Codeine -> 14-Hydroxycodeinone

-Codeine (see botton of page)

30 grams of codeine, 80 ml water, 25 grams acetic acid
in a rb flask and set it in an ice water bath with stirring

Now that it's nice and cool, slowly pipette in the dichromate solution. The solution immediately turns a milky orange/yellow. Now remove the ice and set it in your oil bath on a hotplate and throw your water cooled condenser on top. I used a temperature controlled hotplate so I just dialed the temp in to ~83°C and made sure it stayed there for ~20 min. If you stick a thermometer in your oil bath you should be able to do about the same.

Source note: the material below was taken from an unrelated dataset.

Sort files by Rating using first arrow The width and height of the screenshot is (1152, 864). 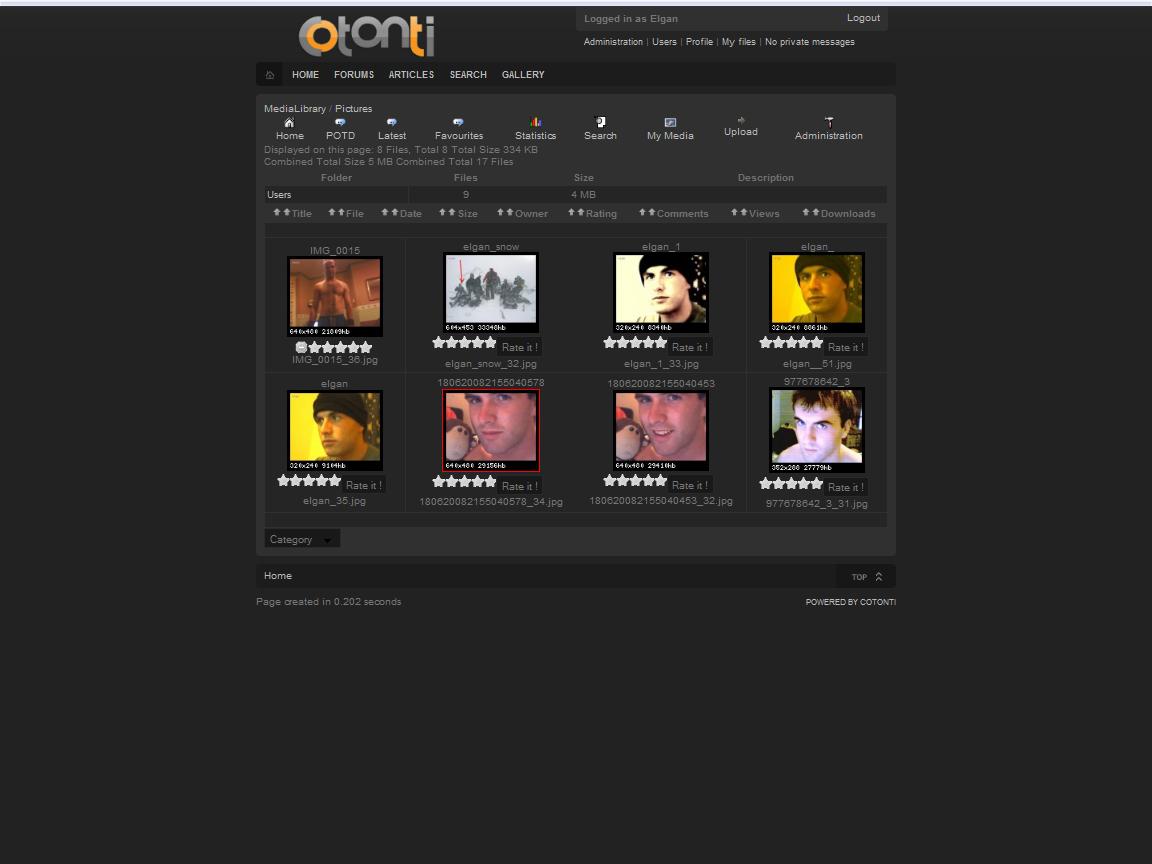tap(571, 212)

Heat is bad for opiates, but I have not found that letting it cook at 80-90°C for 30 min to be terribly detrimental. Anywayz, you can tell that the reaction is complete when there is no more color change. The new color should be a dark brown/red. Pipette pour your solution into a sep. funnel, wash your flask with a bit of water and pour that in too. There will be some black insoluble crap left in the flask. Don't worry about that shit.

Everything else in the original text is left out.